Victal is focusing on how higher government spending tends to boost interest rates: via a weaker currency, an increase in risk premiums, and rising inflation expectations. She thinks the central bank will be able to cut rates starting in September, but now expects the easing cycle to end at 9%, more than a percentage-point higher than she’d previous foreseen.

Brazil’s real has held roughly steady against the dollar over the past six months. The country’s tight monetary policy, in other words, has shored up its currency – even if it hasn’t delivered the kind of appreciation that might be expected from real interest rates — borrowing costs adjusted for inflation — that are climbing toward 8%.

Meanwhile, credit-default swaps have risen this month, suggesting markets see more risk in Brazil.

Campos Neto has pointed to the recent increase in risk premiums as something that could raise inflation expectations, even though price pressures have been easing. The central bank chief says fiscal concerns are part of the problem. “There’s always two forces at play,” he told reporters last week.

Markets vs Majority?

Lula’s pick as finance minister, Fernando Haddad, has tried to soothe investors, saying that it’s not the time for a fiscal expansion. Still, analysts have interpreted the appointment of Haddad and several other ministers from the president-elect’s Worker’s Party as signs that the leftist group will have a stronger-than-expected influence over the economy.

Not that fiscal policy in Brazil is a straightforward right-left affair. The right-winger Bolsonaro appointed a famous budget hawk as his finance minister – then spent freely anyway through the height of the pandemic and beyond.

Brazil ran a fiscal deficit of almost 14% of GDP in 2020, one of the world’s biggest. The gap narrowed sharply the following year amid a strong economic rebound. Now it’s widening again as growth stalls.

So far, the signals are that government spending will be higher than under Bolsonaro, and fiscal constraints looser than when Lula first came to office back in the early 2000s.

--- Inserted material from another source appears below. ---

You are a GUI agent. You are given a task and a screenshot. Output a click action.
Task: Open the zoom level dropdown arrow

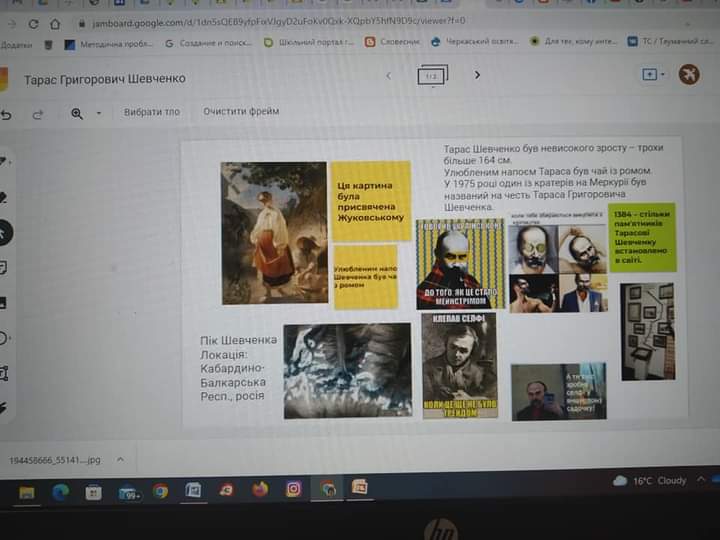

With hunger on the rise and social tensions running high, in a divided nation that’s just been through a knife-edge election, there’s little appetite among politicians for the kind of belt-tightening that investors tend to favor, according to Richard Back, a political analyst at XP Inc. in Sao Paulo.

Eventually, “reality will impose itself,” says Back. But “an agenda like the one the market wants isn’t the majority right now.”